[DATASET Boundary: Start]

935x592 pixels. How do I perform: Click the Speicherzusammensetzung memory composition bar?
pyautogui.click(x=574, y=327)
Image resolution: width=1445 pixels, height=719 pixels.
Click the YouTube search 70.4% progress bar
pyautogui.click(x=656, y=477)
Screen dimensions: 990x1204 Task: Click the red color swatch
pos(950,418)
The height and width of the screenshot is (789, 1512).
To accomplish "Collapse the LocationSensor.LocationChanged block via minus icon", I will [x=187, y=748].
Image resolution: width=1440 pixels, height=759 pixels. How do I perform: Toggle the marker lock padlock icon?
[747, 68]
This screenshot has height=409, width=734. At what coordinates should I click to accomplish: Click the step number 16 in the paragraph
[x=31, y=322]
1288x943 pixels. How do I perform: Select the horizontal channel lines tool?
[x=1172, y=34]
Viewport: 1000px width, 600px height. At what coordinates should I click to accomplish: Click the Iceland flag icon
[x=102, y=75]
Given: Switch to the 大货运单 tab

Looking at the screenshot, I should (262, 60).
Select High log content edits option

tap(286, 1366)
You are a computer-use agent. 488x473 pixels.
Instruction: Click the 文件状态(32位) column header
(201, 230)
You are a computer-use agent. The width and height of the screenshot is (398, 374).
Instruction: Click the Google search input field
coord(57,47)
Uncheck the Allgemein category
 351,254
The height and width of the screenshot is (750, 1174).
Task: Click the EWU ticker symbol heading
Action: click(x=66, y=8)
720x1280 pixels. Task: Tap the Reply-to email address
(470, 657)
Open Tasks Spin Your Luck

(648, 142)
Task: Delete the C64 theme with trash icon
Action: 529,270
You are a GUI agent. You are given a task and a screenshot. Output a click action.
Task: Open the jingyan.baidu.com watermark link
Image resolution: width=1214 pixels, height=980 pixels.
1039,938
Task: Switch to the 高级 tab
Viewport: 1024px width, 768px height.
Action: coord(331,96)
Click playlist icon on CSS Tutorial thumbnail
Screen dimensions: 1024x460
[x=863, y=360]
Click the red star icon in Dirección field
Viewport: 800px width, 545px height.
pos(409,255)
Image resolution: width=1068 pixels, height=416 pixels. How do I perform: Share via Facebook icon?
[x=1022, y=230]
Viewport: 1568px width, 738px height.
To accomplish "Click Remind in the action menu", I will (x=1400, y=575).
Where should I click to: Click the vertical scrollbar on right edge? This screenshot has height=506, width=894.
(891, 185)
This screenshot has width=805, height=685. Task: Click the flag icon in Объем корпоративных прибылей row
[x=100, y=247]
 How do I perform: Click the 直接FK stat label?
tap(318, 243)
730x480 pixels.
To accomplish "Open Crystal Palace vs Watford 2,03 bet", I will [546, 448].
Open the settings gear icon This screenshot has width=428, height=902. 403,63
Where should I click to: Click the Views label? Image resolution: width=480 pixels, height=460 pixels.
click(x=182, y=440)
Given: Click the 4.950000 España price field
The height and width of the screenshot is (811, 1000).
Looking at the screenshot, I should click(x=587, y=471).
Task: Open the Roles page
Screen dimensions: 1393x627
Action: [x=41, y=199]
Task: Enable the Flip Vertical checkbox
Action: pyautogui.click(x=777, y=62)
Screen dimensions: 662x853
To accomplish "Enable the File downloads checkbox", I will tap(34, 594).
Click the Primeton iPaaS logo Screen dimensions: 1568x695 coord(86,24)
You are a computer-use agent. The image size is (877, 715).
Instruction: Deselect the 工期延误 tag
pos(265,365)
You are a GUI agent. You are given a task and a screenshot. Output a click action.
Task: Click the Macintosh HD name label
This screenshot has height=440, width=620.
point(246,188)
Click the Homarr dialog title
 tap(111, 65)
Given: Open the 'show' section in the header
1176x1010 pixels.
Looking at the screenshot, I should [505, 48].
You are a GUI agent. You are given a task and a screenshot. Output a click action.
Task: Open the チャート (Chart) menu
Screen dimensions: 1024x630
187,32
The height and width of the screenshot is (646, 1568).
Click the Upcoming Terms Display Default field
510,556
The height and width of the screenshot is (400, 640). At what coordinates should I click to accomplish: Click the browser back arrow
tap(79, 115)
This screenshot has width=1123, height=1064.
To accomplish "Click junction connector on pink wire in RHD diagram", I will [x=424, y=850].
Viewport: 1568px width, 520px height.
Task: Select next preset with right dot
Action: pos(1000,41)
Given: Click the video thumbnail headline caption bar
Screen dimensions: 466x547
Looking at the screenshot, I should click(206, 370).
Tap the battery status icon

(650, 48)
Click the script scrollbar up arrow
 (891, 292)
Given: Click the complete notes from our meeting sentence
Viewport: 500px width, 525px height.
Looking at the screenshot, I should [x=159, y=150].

[DATASET Boundary: End]

_EXERCISE PROMPT:_ Retype the records, line for line.

_RESULT FOR THIS EXERCISE:_
935x592 pixels. How do I perform: Click the Speicherzusammensetzung memory composition bar?
pyautogui.click(x=574, y=327)
Image resolution: width=1445 pixels, height=719 pixels.
Click the YouTube search 70.4% progress bar
pyautogui.click(x=656, y=477)
Screen dimensions: 990x1204 Task: Click the red color swatch
pos(950,418)
The height and width of the screenshot is (789, 1512).
To accomplish "Collapse the LocationSensor.LocationChanged block via minus icon", I will [x=187, y=748].
Image resolution: width=1440 pixels, height=759 pixels. How do I perform: Toggle the marker lock padlock icon?
[747, 68]
This screenshot has height=409, width=734. At what coordinates should I click to accomplish: Click the step number 16 in the paragraph
[x=31, y=322]
1288x943 pixels. How do I perform: Select the horizontal channel lines tool?
[x=1172, y=34]
Viewport: 1000px width, 600px height. At what coordinates should I click to accomplish: Click the Iceland flag icon
[x=102, y=75]
Given: Switch to the 大货运单 tab

Looking at the screenshot, I should (262, 60).
Select High log content edits option

tap(286, 1366)
You are a computer-use agent. 488x473 pixels.
Instruction: Click the 文件状态(32位) column header
(201, 230)
You are a computer-use agent. The width and height of the screenshot is (398, 374).
Instruction: Click the Google search input field
coord(57,47)
Uncheck the Allgemein category
 351,254
The height and width of the screenshot is (750, 1174).
Task: Click the EWU ticker symbol heading
Action: click(x=66, y=8)
720x1280 pixels. Task: Tap the Reply-to email address
(470, 657)
Open Tasks Spin Your Luck

(648, 142)
Task: Delete the C64 theme with trash icon
Action: 529,270
You are a GUI agent. You are given a task and a screenshot. Output a click action.
Task: Open the jingyan.baidu.com watermark link
Image resolution: width=1214 pixels, height=980 pixels.
1039,938
Task: Switch to the 高级 tab
Viewport: 1024px width, 768px height.
Action: coord(331,96)
Click playlist icon on CSS Tutorial thumbnail
Screen dimensions: 1024x460
[x=863, y=360]
Click the red star icon in Dirección field
Viewport: 800px width, 545px height.
pos(409,255)
Image resolution: width=1068 pixels, height=416 pixels. How do I perform: Share via Facebook icon?
[x=1022, y=230]
Viewport: 1568px width, 738px height.
To accomplish "Click Remind in the action menu", I will (x=1400, y=575).
Where should I click to: Click the vertical scrollbar on right edge? This screenshot has height=506, width=894.
(891, 185)
This screenshot has width=805, height=685. Task: Click the flag icon in Объем корпоративных прибылей row
[x=100, y=247]
 How do I perform: Click the 直接FK stat label?
tap(318, 243)
730x480 pixels.
To accomplish "Open Crystal Palace vs Watford 2,03 bet", I will [546, 448].
Open the settings gear icon This screenshot has width=428, height=902. 403,63
Where should I click to: Click the Views label? Image resolution: width=480 pixels, height=460 pixels.
click(x=182, y=440)
Given: Click the 4.950000 España price field
The height and width of the screenshot is (811, 1000).
Looking at the screenshot, I should click(x=587, y=471).
Task: Open the Roles page
Screen dimensions: 1393x627
Action: [x=41, y=199]
Task: Enable the Flip Vertical checkbox
Action: pyautogui.click(x=777, y=62)
Screen dimensions: 662x853
To accomplish "Enable the File downloads checkbox", I will tap(34, 594).
Click the Primeton iPaaS logo Screen dimensions: 1568x695 coord(86,24)
You are a computer-use agent. The image size is (877, 715).
Instruction: Deselect the 工期延误 tag
pos(265,365)
You are a GUI agent. You are given a task and a screenshot. Output a click action.
Task: Click the Macintosh HD name label
This screenshot has height=440, width=620.
point(246,188)
Click the Homarr dialog title
 tap(111, 65)
Given: Open the 'show' section in the header
1176x1010 pixels.
Looking at the screenshot, I should [505, 48].
You are a GUI agent. You are given a task and a screenshot. Output a click action.
Task: Open the チャート (Chart) menu
Screen dimensions: 1024x630
187,32
The height and width of the screenshot is (646, 1568).
Click the Upcoming Terms Display Default field
510,556
The height and width of the screenshot is (400, 640). At what coordinates should I click to accomplish: Click the browser back arrow
tap(79, 115)
This screenshot has width=1123, height=1064.
To accomplish "Click junction connector on pink wire in RHD diagram", I will [x=424, y=850].
Viewport: 1568px width, 520px height.
Task: Select next preset with right dot
Action: pos(1000,41)
Given: Click the video thumbnail headline caption bar
Screen dimensions: 466x547
Looking at the screenshot, I should click(206, 370).
Tap the battery status icon

(650, 48)
Click the script scrollbar up arrow
 (891, 292)
Given: Click the complete notes from our meeting sentence
Viewport: 500px width, 525px height.
Looking at the screenshot, I should [x=159, y=150].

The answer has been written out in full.